Professionelle Anleger, wie z. B. Fondsmanager, versuchen, verhaltensbedingten Verzerrungen aus dem Weg zu gehen, indem sie bei der Analyse der Aussichten für ihre Anlagen rationale Prozesse zugrunde legen. Auf diese Weise wollen sie den Rezenzeffekt (Recency Bias), unter vielen anderen, vermeiden. Dies ist eine verbreitete Tendenz an den Finanzmärkten, jüngere Ereignisse eher zu bevorzugen als weiter zurückliegende. Der Rezenseffekt veranlasst einige Anleger dazu, bei der Beurteilung, wie sich ein Vermögenswert möglicherweise entwickelt, der kurzfristigen Performance mehr Bedeutung beizumessen als der langfristigen. Kein besonders logischer Schritt, wenn man ihn erst einmal analysiert.

AXA IM Select - Einschätzung

Verhaltensbedingte Verzerrungen können uns zu Lebensentscheidungen – und auch Anlageentscheidungen – veranlassen, die bei näherer Betrachtung nicht streng rational sind. Unsere Anlageentscheidungen können von einer Vielzahl von Verzerrungen beeinflusst werden, die oft auf Kosten höherer Renditen im Laufe der Zeit gehen. Die Verlustaversion ist hierbei vielleicht der schlimmste Übeltäter.
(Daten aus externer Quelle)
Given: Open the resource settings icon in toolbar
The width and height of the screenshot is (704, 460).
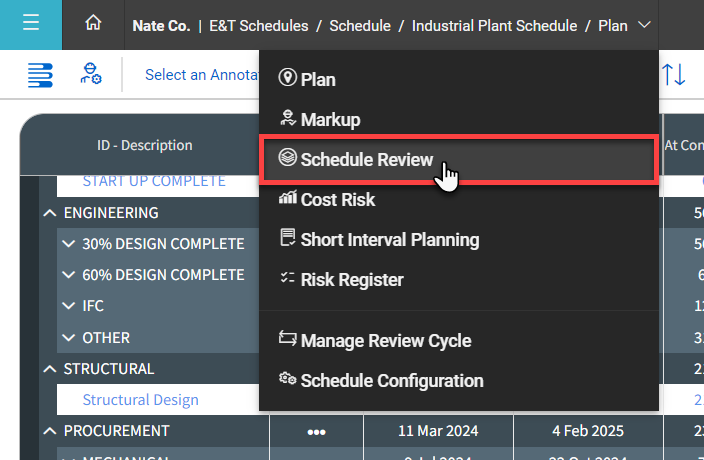Looking at the screenshot, I should tap(91, 75).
Obwohl sich die Bedingungen seit der Pandemie und der Inflationsblase verbessert haben, bestehen nach wie vor Unsicherheiten über die aktuellen Aussichten. Die wirtschaftlichen Fundamentaldaten erscheinen jedoch günstig, und die Ökonomen von AXA IM erwartenf in diesem Jahr ein globales Wachstum von über 3 %. Dennoch könnte die Wirtschaftsleistung in den verschiedenen Regionen unterschiedlich ausfallen.

Wir gehen davon aus, dass sich die amerikanische Ausnahmeerscheinung an den Aktienmärkten fortsetzen wird. Für Anleger, die sich Sorgen über hohe Bewertungen im Technologiesektor machen, rechnen wir damit, dass sich das steigende Gewinnwachstum auf ein breiteres Spektrum von Sektoren sowie kleinere Unternehmen ausweiten wird. Bei Rentenpapieren bevorzugen wir globale Hochzinsanleihen. Diese Anlagen profitierten von einem positiven Wachstumsumfeld und niedrigen Ausfallraten sowie höheren Renditen.

Insgesamt sind wir der Ansicht, dass ein aktives Portfoliomanagement und diversifizierte Portfolios die vernünftige Wahl für dieses Jahr sind.